The reopening of Victoria helped raise consumer confidence to its highest level in seven years. Westpac’s consumer sentiment index improved 2.5 per cent this month to 107.7. The rise was the index’s third in a row.

“This is another strong result”, Westpac Chief Economist Bill Evans said. “The most important developments since last month have been the significant unwinding of restrictions across Victoria and the reopening of the Victoria-NSW border.”

Going up

All 11 sectors rose. Gains ranged from 0.2 per cent for consumer discretionary to 3.7 per cent for energy.

Energy has been the week’s big winner, rising more than 10 per cent in two sessions in expectation oil prices will rise to reflect growing demand as the global economy recovers. Santos gained 4.8 per cent, Oil Search 4.5 per cent and Beach Energy 4.2 per cent.

Woodside Petroleum climbed 4.8 per cent to its highest level since late August. CEO Peter Coleman told shareholders the Scarborough gas resource in north-west WA had the potential to be a “game-changer”. The company anticipates net cashflow of around $35 billion over the life of the field.

Commonwealth Bank rose 2 per cent after insisting it was well positioned to ride out the pandemic. The bank said growth in home and business lending and deposits last quarter helped offset margin pressure from record-low interest rates. The unaudited cash profit for the quarter shrank 16 per cent to $1.8 billion from the same period last year. ANZ advanced 1.8 per cent and NAB 2.3 per cent. Westpac eased less than 0.1 per cent as it traded without its dividend. UK banking group Virgin Money soared 13.8 per cent.

At the top end of the market, property group Goodman rebounded 4.6 per cent. Toll road operator Transurban gained 4.1 per cent, miner BHP 1.9 per cent, miner Rio Tinto 1.5 per cent and biotech CSL 1.4 per cent.

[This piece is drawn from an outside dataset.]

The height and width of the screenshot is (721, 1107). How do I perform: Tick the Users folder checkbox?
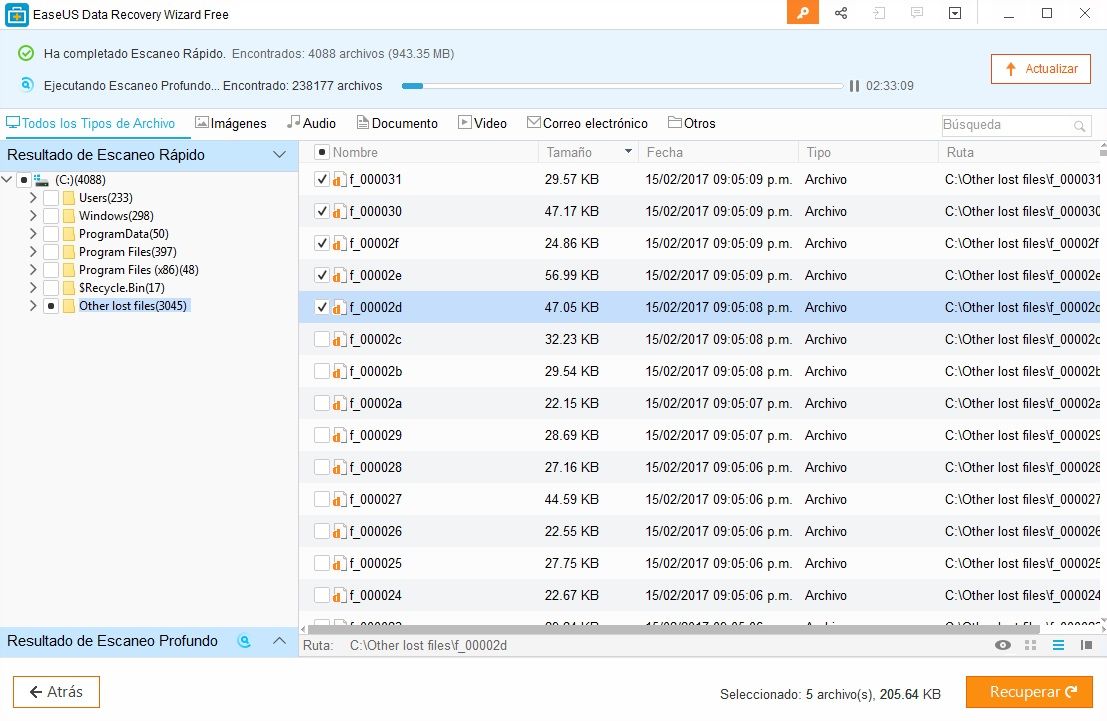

Financial registry Computershare moved 3.2 per cent to an eight-month high after reporting it had tracked better than expected over the first four months of the financial year. News of a 1.8 per cent rise in half-year revenues helped lift energy infrastructure giant AusNet Services 5.1 per cent.

Going down

Gold stocks dragged for a second day despite a partial rebound in precious metals overnight. Newcrest slid 1.3 per cent as it held its annual general meeting. Ramelius Resources shed 5.3 per cent, Northern Star 2.7 per cent and Evolution Mining 2.7 per cent.

Online retail remained under pressure following yesterday’s brutal session. JB Hi-Fi shed 4.8 per cent, Lovisa Holdings 3.8 per cent, 3.5 per cent and Domino’s Pizza 2.1 per cent.

Iron ore miner Fortescue Metals faded 1.4 per cent and retail conglomerate Wesfarmers 0.3 per cent.

Other markets

US index futures drifted lower. S&P 500 index futures were recently down four points or 0.1 per cent.

A mixed morning in Asia saw China’s Shanghai Composite fall 0.2 per cent, Hong Kong’s Hang Seng trade unchanged and Japan’s Nikkei rise 1.1 per cent.

Oil continued to build on this week’s bull run. Brent crude rose 32 cents or 0.8 per cent to $US41.68 a barrel. Gold edged up $2.70 or 0.1 per cent to $US1,879.10 an ounce.

The dollar advanced 0.1 per cent to 72.89 US cents.

What’s hot today and what’s not

Hot today: Among the morning’s best performers was digital services business RXP Services (ASX:RXP) following a friendly takeover offer from French multinational Capgemini. Shares in the Australian outfit jumped 51.5 per cent to 51.5 cents after Capgemini offered 55 cents per share under a scheme of arrangement supported by RXP’s board. CEO Ross Fielding said, “I am very excited by the growth opportunities this will create for our ~550 employees within a global and culturally aligned business.”

Not today: High expectations for Resource & Energy Group‘s (ASX:REZ) Gigante Grande project in WA were apparently not met by the latest drill results. Shares in the company more than tripled last month when the company announced high-grade gold at the East Menzies project. Almost a third of those gains dissipated this morning after the company reported the results of step out drilling. Shares sagged 30.5 per cent to 7.3 cents.